= Extract =
[BEGIN]
The big polling disaster of 2016, however, was his prediction of the general election. Silver’s model gave Clinton better than a two-to-one chance of winning – 71.4 chance that Clinton would win the electoral college, with 302.2 electoral votes, while Trump would get just 235.0 electoral votes. The numbers were almost reversed: Trump won states with 306 electoral votes, Clinton 232. (The actual number of electoral votes cast was 304 for Trump, 227 for Clinton. The discrepancy was caused by two faithless electors defecting from Trump and five defecting from Clinton.)
Silver’s state-by-state projections in five of the battleground states were also woefully off the mark. According to Silver, Clinton’s probability of winning Wisconsin was 83.5%; Michigan, 78.9%; Pennsylvania, 77.0%; North Carolina, 55.5%; Florida, 55.1%. She lost in all those states.
Using those probabilities, Clinton had a 99.84% chance of winning at least one of those five states. She won none.
Silver might justifiably argue that the probabilities in each state were not independent of one another, so the chance of her winning at least one state was maybe lower than what I’ve presented. How much lower is difficult to say, because it’s not clear how dependent the state calculations were on each other.
Nevertheless, the figures show how “wrong” people were to expect a Clinton victory based on Silver’s models.
But was Silver actually wrong? The problem with assigning blame is that his projection was a probability assessment. According to his projection, Trump had a 28.6% chance of winning the electoral vote. Sometimes, the unexpected happens. So, we can’t say that Silver’s model was “wrong.” The only way we can really assess such probabilities is to compare results over a very large number of cases.
His models are better suited for predicting the probability that, say, a basketball player will miss a free throw, because typically basketball players have a large number of free throws for comparison. Such is not the case for presidential elections. Silver has calculated probabilities of presidential outcomes in only three elections, though he is currently preparing for this fourth.
What we can say is that Silver estimated the chances of a Clinton loss to be small, but not zero. However, the chances that Clinton would lose all those swing states was extremely small (less than two tenths of one percent), pretty close to zero.
Whatever the probabilities said, the public was highly misled. Some critics pointed to weaknesses in Clinton’s campaign, because she did not spend enough time in Wisconsin and Michigan. But according to Silver’s probability model, she had about an 80% chance of winning in each state. Why spend resources in such “sure” states, when other states are more competitive? Clearly, relying on Silver’s models was not helpful to the Clinton campaign.
[END]
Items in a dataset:
[BEGIN]
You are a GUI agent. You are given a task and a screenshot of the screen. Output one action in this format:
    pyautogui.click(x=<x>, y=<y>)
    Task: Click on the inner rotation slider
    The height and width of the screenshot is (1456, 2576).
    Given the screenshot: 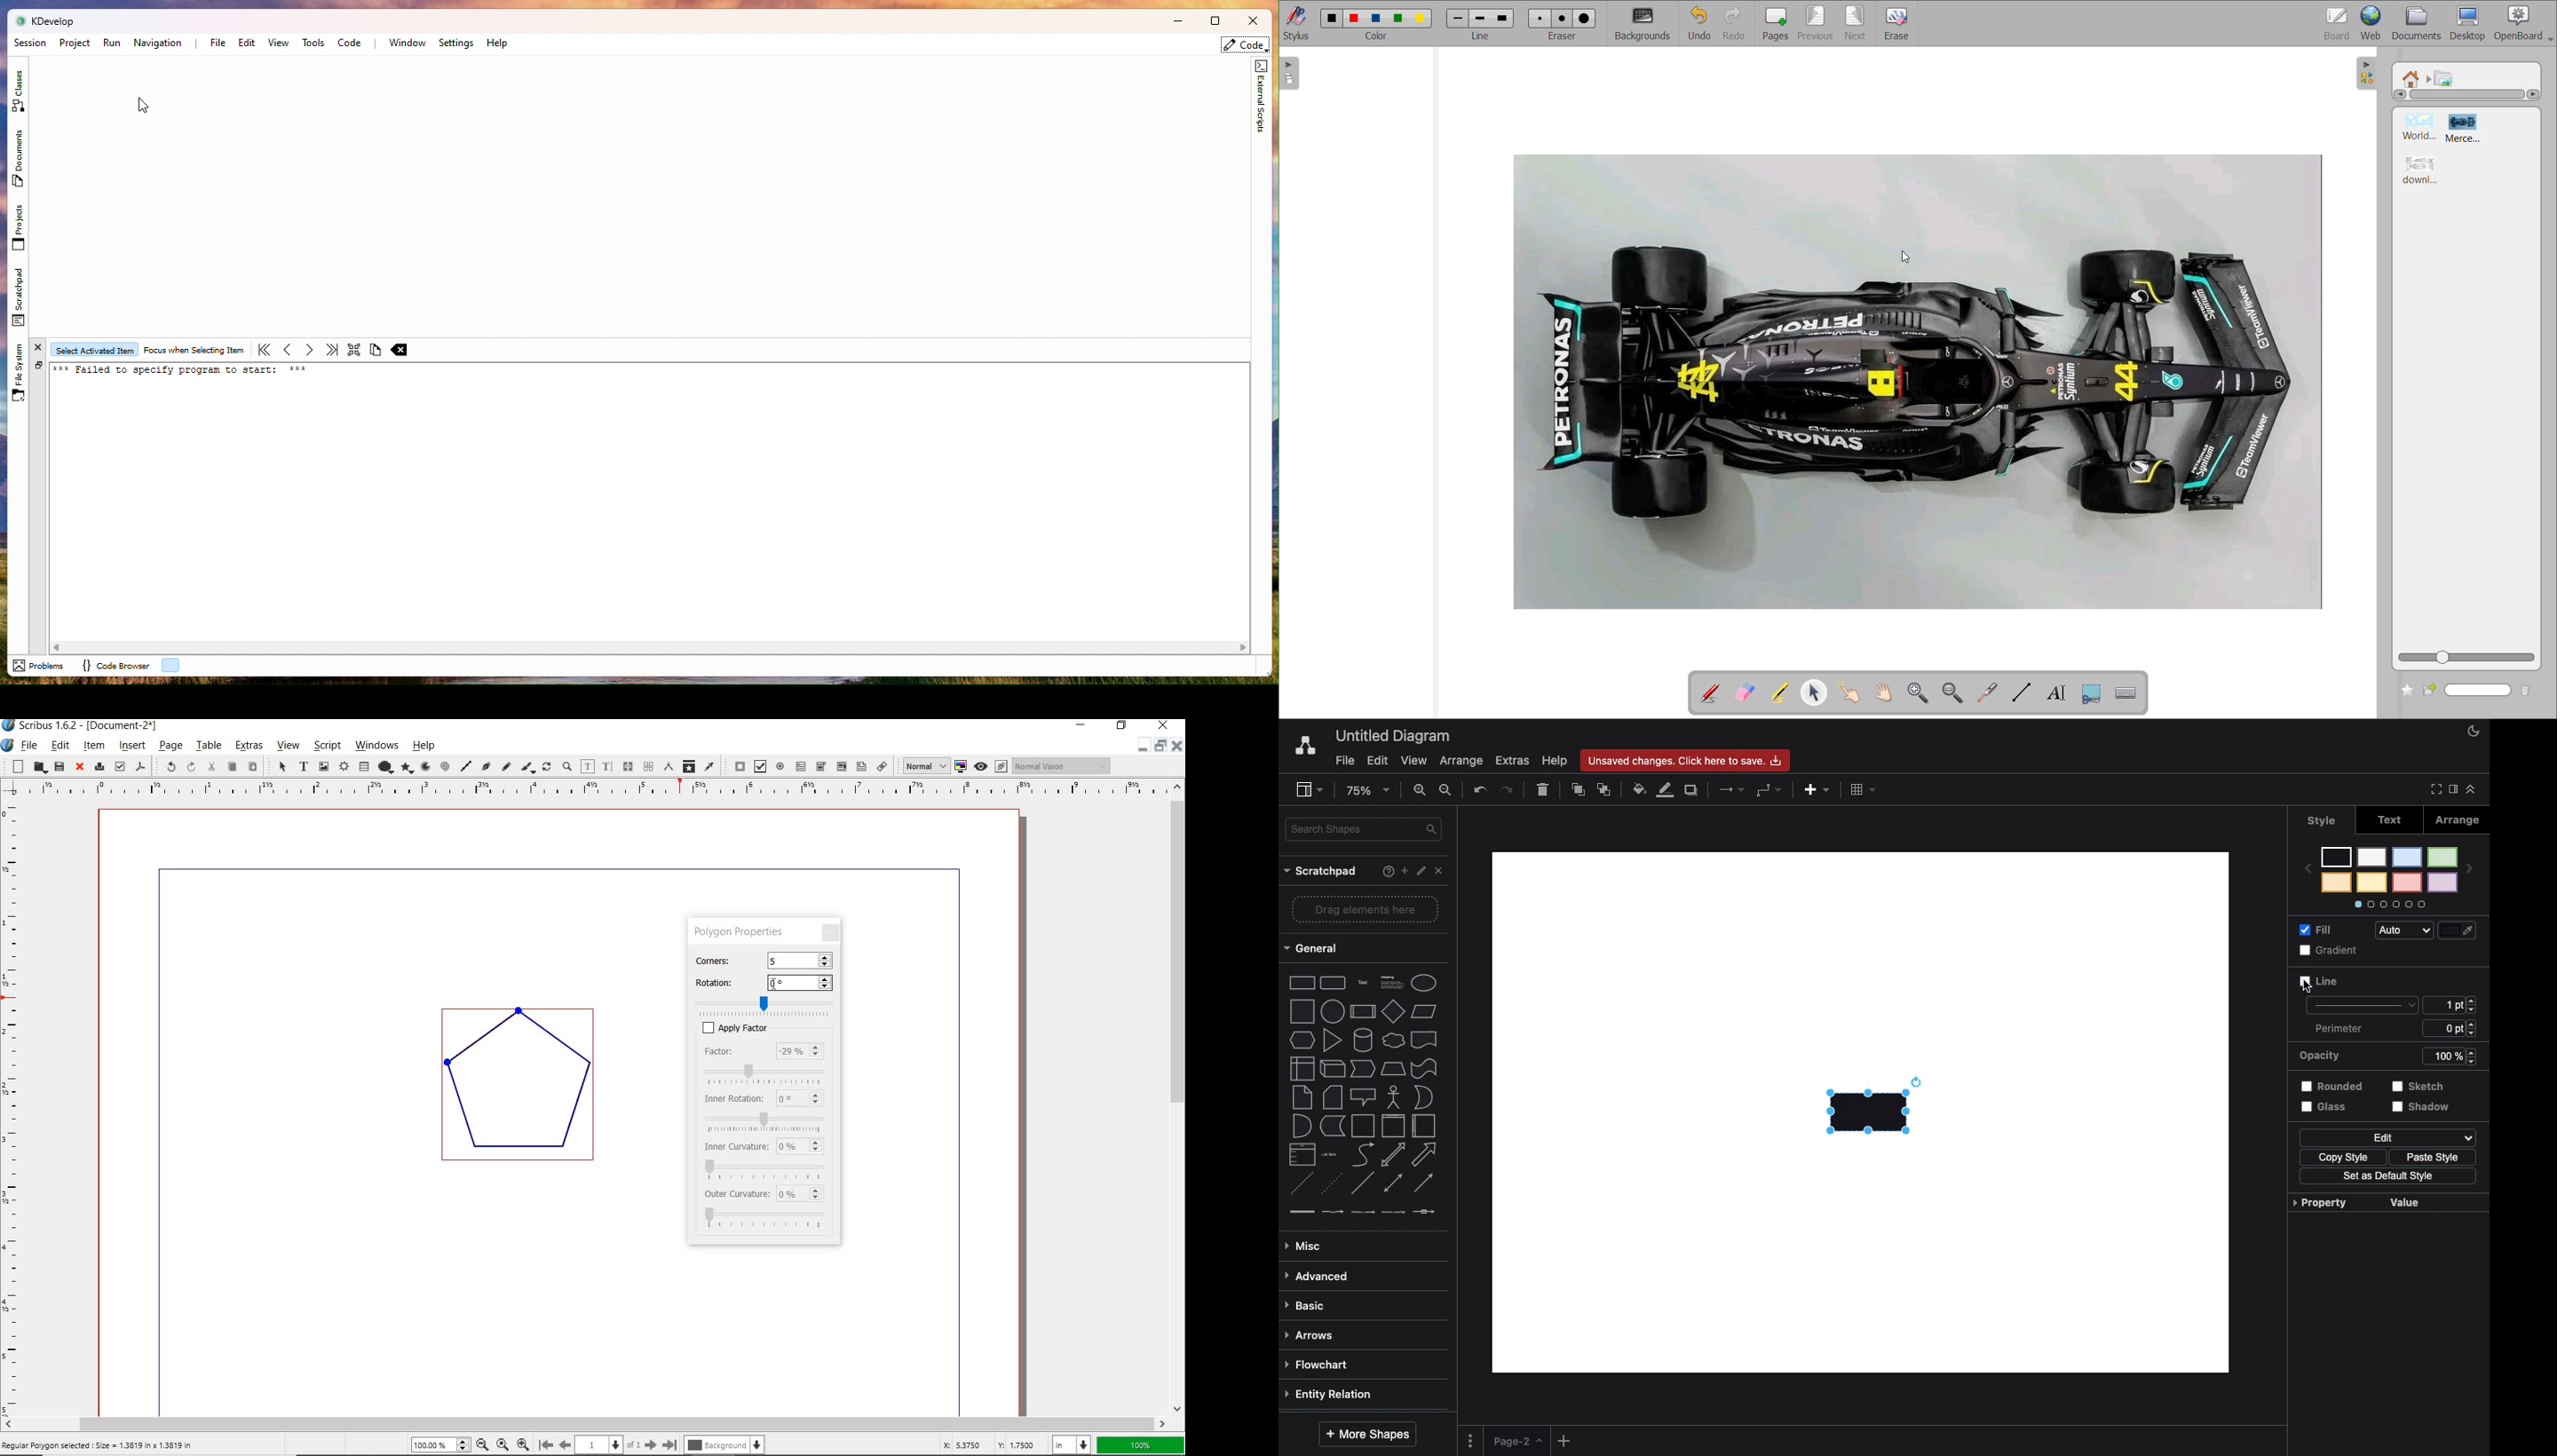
[END]
= Given exercise =
Translate this sentence from the passage on the 2016 election forecasts into Spanish: "The only way we can really assess such probabilities is to compare results over a very large number of cases."

= Exercise output =
La única manera en que realmente podemos evaluar tales probabilidades es comparar los resultados en un número muy grande de casos.